Details
Description
The current implementation of KeepAliveDaemon.java will sometimes force disconnections on well behaved connections. The problem may arrise if there is a connection which goes away, and the KeepAlive send to that channel blocks while attempting to reconnect. If this reconnection takes a while, then other channels that were responding fine may get their connections broken. This happens due to the following code in KeepAliveDaemon.java:
if ((channel.getLastReceiptTimestamp() + channel.getKeepAliveTimeout() * 2) < System.currentTimeMillis())
{ or }else if ((channel.getLastReceiptTimestamp() + channel.getKeepAliveTimeout()) < System.currentTimeMillis()) {
The fact that the receipt timestamp is checked against System.currentTimeMillis() causes the code to break otherwise good connections. If a KeepAlive send (in examineChannel) for a broken channel takes longer than some good channel's KeepAliveTimeout, then the good connection gets broken.

Exercise tasks:
- a) Say whether each statement agrees with the KeepAliveDaemon bug report. Answer yes or no for each, and quote the words from the report that decide it. (i) The problem can occur when a KeepAlive send to a channel that went away blocks while it tries to reconnect. (ii) Only channels that have already gone away lose their connections. (iii) The code compares the receipt timestamp with System.nanoTime().
- b) Resume the KeepAliveDaemon bug report, starting right after its last sentence.
The listing after this point comes from a separate source.

Raw data:
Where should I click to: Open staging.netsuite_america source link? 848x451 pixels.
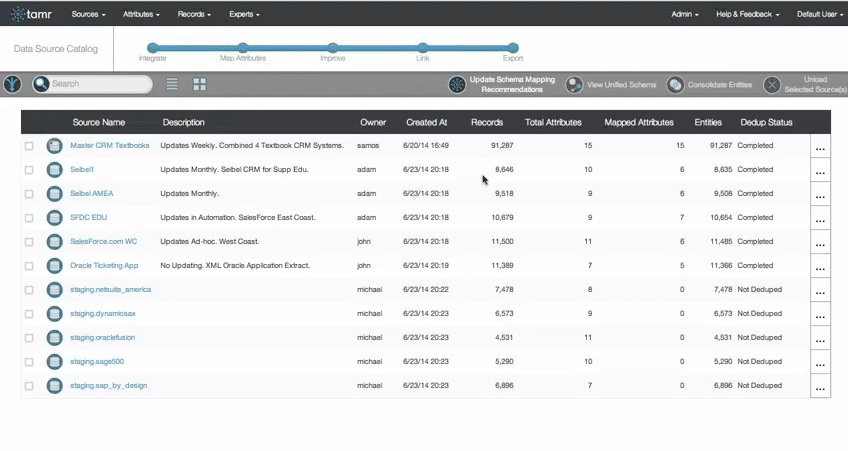[x=110, y=290]
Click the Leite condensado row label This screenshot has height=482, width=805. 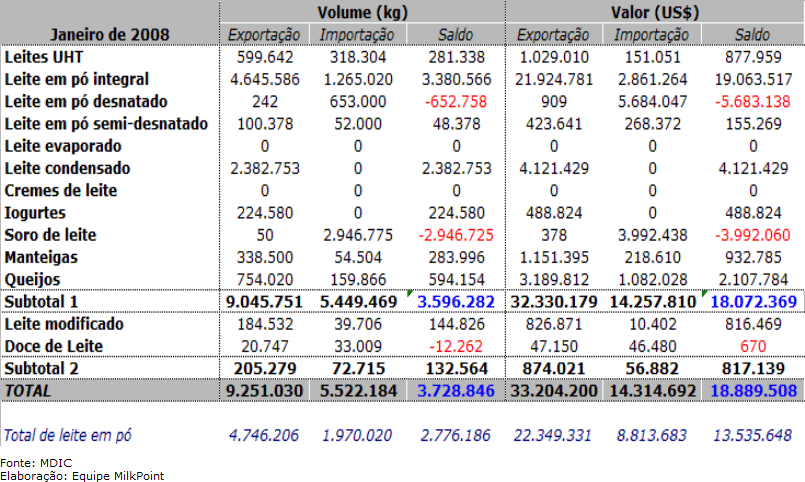point(67,168)
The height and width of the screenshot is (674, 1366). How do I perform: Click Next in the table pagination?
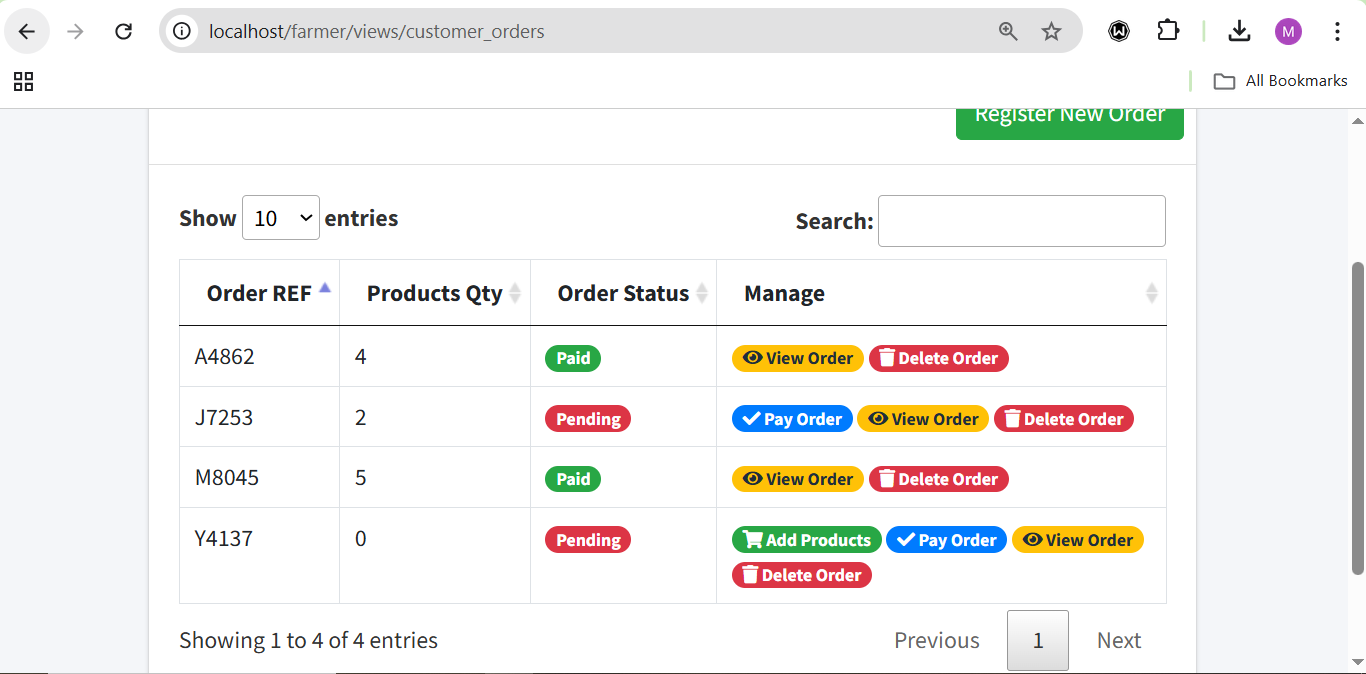click(1118, 640)
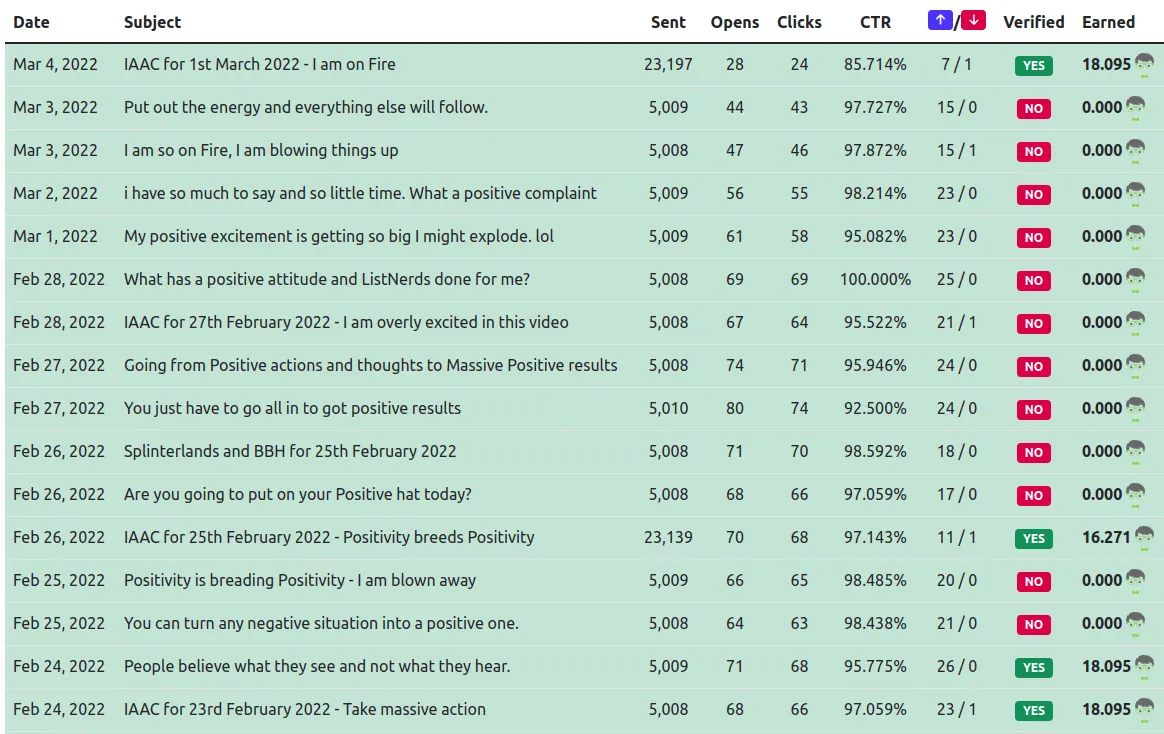Click token icon in 'Put out the energy' row
The width and height of the screenshot is (1164, 734).
[1135, 108]
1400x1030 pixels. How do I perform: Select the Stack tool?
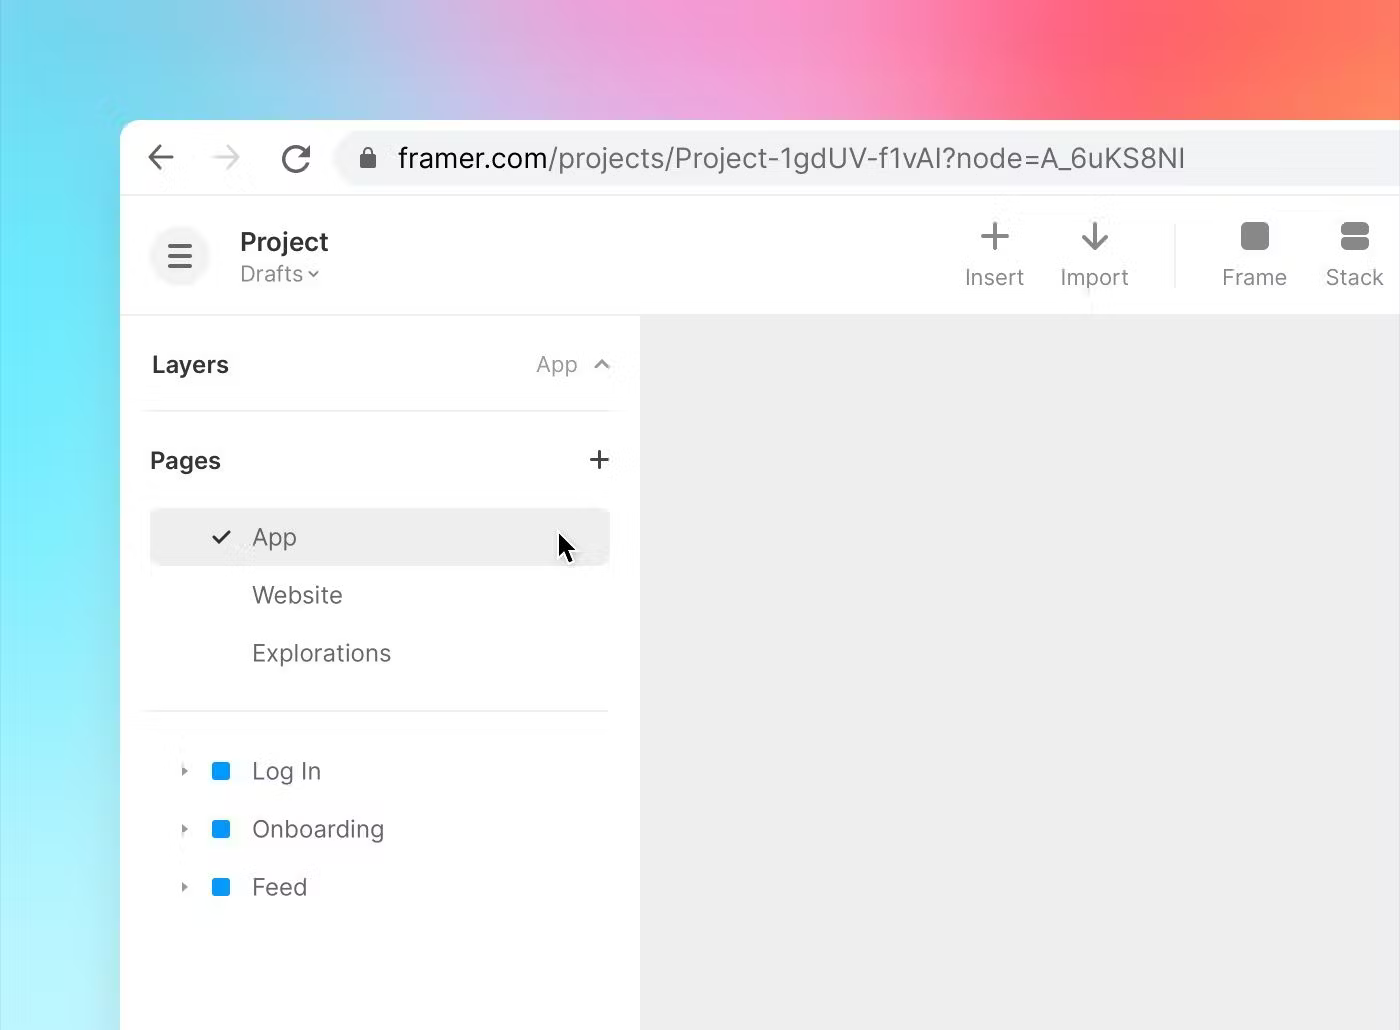point(1354,237)
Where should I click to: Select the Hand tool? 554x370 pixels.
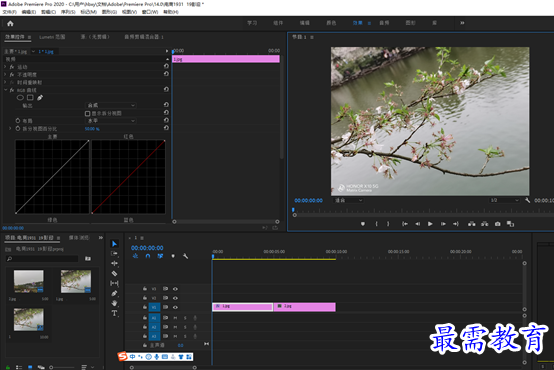114,303
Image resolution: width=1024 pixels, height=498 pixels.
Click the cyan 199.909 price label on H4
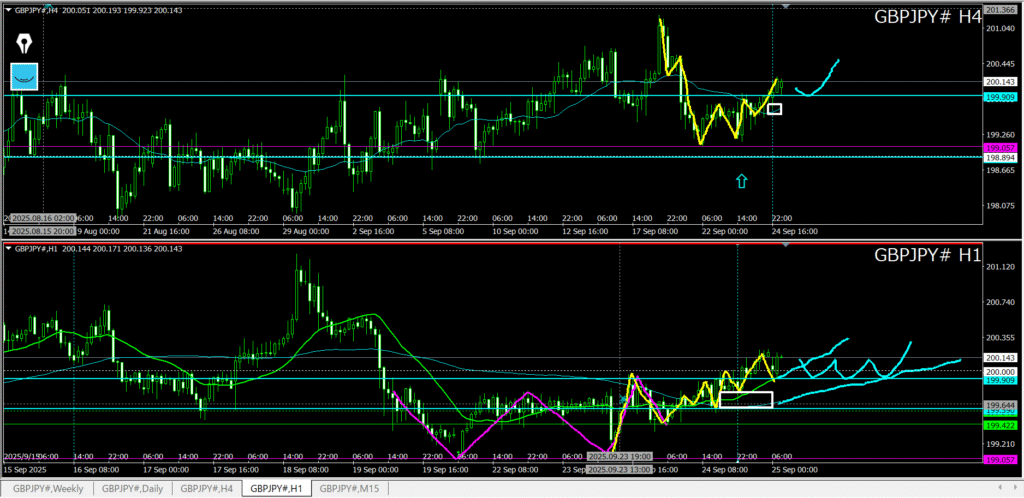coord(1000,97)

Responses by item number:
- a)
(i) Yes: "the KeepAlive send to that channel blocks while attempting to reconnect"
(ii) No: "other channels that were responding fine may get their connections broken"
(iii) No: "the receipt timestamp is checked against System.currentTimeMillis()"

- b)
This can, in turn, cause some pretty bad behavior in the Broker. While testing and diagnosing this problem, I could some brokers in a network of brokers stuck. The sequence of events during recovery, which get interrupted due to closing the connections, would sometimes lead to the broker hanging waiting for a receipt, such as during an addConsumer (which eventually calls syncSendWithReceipt).
I have redone the logic in KeepAliveDaemon.java (which required a small change to ReliableTransportChannel as well). This now seems to work.
I'm a bit concerned about the blocking calls, though. This may be a different issue / bug. I thought it looked like there was a mechanism to cancel outstanding receipt waiters - but, every once in a while that mechanism would not get called. This results in the broker basically getting stuck, and does not ever really recover.